Text shown START

Pre Diabetes and Obesity – New Study Supports Red Wine and Supplements

Pre Diabetes and Obesity – New Study Supports Red Wine and Supplements – Pre diabetes and obesity are associated with type 2 diabetes. In fact, it is likely that pre diabetes will soon be classified as a health condition and not just a precursor of the health problem which is type 2 diabetes.
A recent study from Austria showed that several red wines contained rosiglitazone, a natural compound that is being marketed by the drug firm Smith-Cline. In fact, the levels of rosiglitazone were higher in the wines than the recommended therapeutic dose contained in the pills used to treat type 2 diabetes.
These beneficial effects were seen in red wine only. Additionally, the high levels of this protective compound were not seen in all red wines. As background, the researchers note that these wines have shown the ability to prevent the development of type 2 diabetes to some extent. The molecular reactions and pathways involved in this protection are not fully understood at this time.
Obesity and pre diabetes both have problems with cellular inflammation. These wines contain substantial amounts of ligands. Ligands help the body reduce inflammation, thin the blood and prevent clots as well as assist in cholesterol transport and metabolism. Ligands are “sticky” molecules. Ligands attach to the circulating cholesterol which assist the cholesterol in its journey to the liver where it is metabolized.
Red wine should not be considered an alternative to standard therapy when it comes to treating pre diabetes, obesity and type 2 diabetes. The same can be said for prevention of these conditions. No one knows what the effects of alcohol would be in the presence of these ligands and polyphenol antioxidants. in their study, the researchers did find that all the red wines had some of these protective compounds.
As for rosiglitazone, there have been some legal issues and even lawsuits regarding its use. This does put a cloud over the use of rosiglitazone in large patient populations.
The study seems to make the case for some wines and that elusive “something” that seems to extend life. The beneficial effects of wine have been touted as the major contributor to the French Effect. The French Effect is the association of longevity with a high-fat diet. This association is perplexing as it defies conventional thinking. It does appear that with studies and research findings such as the ones we have discussed, we are a little closer to understanding the beneficial effects of red wine. It is fair to say that some wines have been shown to contain compounds that positively impact on some health conditions. Undoubtedly, we will be hearing more about wine in the near future.

Text shown END
Records provided START

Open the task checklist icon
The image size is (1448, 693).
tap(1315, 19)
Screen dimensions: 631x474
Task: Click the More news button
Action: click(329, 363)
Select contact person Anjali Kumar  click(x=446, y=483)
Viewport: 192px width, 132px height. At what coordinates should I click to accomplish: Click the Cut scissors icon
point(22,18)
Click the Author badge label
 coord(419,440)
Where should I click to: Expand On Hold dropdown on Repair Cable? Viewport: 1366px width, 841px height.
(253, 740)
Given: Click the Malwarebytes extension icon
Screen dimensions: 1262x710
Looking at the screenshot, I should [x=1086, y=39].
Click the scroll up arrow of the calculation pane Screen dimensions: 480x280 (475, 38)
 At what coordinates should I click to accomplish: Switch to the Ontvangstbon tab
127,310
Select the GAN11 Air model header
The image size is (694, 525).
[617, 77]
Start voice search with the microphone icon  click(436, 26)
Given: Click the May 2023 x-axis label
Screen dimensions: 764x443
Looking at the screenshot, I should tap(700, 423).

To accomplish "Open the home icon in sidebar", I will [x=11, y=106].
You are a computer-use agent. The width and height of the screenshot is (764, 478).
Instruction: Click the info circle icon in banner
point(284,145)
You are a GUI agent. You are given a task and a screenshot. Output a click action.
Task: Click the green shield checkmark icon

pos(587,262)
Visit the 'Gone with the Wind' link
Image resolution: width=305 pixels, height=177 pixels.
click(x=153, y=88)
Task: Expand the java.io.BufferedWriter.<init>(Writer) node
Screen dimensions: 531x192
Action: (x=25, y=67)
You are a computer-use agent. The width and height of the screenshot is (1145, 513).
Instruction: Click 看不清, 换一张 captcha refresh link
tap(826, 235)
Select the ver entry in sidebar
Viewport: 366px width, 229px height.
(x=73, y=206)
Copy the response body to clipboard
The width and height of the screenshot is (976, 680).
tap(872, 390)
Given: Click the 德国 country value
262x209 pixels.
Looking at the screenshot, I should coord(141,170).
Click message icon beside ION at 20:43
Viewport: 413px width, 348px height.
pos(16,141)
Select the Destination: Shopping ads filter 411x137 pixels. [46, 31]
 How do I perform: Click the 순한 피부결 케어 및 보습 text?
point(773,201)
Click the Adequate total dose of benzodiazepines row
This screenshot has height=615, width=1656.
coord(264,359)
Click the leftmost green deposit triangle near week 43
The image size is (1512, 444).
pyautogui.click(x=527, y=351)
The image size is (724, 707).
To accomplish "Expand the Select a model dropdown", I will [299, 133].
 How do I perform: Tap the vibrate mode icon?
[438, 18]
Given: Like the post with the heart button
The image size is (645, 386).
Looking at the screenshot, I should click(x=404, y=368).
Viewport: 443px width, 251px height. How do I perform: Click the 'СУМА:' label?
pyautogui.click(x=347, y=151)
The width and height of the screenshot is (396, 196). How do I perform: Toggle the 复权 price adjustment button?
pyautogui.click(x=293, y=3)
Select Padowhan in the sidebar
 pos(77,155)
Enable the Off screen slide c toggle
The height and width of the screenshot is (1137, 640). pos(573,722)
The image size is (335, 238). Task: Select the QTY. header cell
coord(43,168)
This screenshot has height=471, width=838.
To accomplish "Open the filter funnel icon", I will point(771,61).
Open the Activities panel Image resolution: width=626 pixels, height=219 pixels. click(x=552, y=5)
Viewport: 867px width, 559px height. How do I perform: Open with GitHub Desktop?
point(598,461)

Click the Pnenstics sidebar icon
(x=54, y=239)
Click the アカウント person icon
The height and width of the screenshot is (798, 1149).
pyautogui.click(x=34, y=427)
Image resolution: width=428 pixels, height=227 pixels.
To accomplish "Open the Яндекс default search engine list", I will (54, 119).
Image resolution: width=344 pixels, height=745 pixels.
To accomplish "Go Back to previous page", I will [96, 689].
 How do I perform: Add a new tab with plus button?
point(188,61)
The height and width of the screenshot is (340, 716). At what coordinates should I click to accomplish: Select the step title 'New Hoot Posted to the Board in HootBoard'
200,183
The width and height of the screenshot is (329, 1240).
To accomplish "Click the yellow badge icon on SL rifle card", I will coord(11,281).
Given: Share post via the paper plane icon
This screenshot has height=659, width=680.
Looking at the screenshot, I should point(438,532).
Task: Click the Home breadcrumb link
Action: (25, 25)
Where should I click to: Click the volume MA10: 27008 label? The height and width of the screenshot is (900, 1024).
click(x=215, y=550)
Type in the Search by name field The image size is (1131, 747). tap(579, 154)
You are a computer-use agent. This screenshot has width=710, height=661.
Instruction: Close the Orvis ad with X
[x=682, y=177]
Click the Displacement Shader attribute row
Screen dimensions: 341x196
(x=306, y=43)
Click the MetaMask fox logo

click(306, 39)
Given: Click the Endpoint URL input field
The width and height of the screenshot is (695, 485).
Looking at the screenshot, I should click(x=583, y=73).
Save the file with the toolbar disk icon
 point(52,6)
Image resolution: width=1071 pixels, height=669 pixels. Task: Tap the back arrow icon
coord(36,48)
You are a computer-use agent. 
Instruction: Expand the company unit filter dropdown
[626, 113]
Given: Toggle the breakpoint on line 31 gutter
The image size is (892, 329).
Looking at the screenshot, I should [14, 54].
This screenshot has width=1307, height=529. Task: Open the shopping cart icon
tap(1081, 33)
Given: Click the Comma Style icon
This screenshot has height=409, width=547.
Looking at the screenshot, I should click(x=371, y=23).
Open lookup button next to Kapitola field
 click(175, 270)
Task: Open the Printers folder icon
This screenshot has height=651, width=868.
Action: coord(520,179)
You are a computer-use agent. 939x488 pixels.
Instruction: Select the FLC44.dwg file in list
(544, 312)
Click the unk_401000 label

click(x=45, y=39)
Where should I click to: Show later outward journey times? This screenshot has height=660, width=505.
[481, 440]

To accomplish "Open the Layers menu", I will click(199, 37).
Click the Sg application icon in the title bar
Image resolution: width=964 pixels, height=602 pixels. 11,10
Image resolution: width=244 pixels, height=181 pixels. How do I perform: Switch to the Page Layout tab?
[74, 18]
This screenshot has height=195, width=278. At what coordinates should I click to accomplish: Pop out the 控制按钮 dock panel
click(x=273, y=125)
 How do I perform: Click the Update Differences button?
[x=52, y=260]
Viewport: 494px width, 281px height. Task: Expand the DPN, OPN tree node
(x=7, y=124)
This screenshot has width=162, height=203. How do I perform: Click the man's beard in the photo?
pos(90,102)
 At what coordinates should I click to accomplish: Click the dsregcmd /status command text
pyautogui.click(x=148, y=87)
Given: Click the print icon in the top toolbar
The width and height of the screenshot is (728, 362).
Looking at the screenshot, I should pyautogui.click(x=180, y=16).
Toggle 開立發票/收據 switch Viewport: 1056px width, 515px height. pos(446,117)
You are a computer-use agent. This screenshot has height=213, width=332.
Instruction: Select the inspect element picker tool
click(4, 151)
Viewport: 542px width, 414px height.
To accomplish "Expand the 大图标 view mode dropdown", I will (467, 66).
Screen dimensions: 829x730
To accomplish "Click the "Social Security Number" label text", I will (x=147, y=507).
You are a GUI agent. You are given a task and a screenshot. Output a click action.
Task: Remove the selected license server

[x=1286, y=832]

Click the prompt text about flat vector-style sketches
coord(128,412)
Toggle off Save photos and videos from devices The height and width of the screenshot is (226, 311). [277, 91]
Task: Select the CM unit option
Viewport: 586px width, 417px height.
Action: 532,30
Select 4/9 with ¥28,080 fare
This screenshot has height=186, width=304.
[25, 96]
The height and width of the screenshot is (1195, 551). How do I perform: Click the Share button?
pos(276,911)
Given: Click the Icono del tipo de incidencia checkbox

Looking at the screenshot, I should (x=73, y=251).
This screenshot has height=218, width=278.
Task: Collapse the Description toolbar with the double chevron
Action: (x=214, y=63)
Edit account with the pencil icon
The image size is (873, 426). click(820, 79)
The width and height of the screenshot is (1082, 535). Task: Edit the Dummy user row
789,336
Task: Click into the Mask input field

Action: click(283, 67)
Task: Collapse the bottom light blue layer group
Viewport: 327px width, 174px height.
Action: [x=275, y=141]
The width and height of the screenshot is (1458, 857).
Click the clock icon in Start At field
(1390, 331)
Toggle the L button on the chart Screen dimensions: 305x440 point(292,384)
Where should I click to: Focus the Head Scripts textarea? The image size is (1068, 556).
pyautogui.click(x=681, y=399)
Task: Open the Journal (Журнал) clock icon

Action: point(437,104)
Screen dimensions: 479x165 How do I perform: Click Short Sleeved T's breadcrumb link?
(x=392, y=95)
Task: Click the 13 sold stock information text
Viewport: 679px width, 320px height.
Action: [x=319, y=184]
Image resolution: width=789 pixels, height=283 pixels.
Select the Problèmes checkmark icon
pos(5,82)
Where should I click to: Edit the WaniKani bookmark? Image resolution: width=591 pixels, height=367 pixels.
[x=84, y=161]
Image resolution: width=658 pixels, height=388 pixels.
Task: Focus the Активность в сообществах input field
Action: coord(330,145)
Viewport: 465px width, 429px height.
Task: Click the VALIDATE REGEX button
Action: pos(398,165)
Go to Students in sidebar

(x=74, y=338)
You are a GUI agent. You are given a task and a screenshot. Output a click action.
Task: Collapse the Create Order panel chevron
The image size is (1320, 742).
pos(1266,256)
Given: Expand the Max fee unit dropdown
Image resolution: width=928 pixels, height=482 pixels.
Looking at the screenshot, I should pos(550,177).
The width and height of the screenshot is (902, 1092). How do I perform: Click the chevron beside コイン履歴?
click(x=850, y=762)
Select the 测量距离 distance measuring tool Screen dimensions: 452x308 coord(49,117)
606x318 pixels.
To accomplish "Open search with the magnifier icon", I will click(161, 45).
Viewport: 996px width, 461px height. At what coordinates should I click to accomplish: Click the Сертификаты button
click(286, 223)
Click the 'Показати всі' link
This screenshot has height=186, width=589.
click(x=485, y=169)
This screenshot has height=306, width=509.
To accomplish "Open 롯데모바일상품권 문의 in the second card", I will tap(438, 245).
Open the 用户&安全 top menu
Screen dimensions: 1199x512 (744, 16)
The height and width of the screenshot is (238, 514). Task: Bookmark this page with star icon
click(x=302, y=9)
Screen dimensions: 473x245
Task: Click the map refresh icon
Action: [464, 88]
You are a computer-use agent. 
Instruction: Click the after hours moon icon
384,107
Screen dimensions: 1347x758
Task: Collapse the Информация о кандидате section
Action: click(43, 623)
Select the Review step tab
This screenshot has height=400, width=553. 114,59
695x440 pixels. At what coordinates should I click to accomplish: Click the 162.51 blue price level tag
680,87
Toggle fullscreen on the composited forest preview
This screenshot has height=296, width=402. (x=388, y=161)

Records provided END

# Exercise brief
Return the passage of the red wine and pre diabetes article from "A recent study" up to and including "treat type 2 diabetes.", copied word for word.

# Solution
A recent study from Austria showed that several red wines contained rosiglitazone, a natural compound that is being marketed by the drug firm Smith-Cline. In fact, the levels of rosiglitazone were higher in the wines than the recommended therapeutic dose contained in the pills used to treat type 2 diabetes.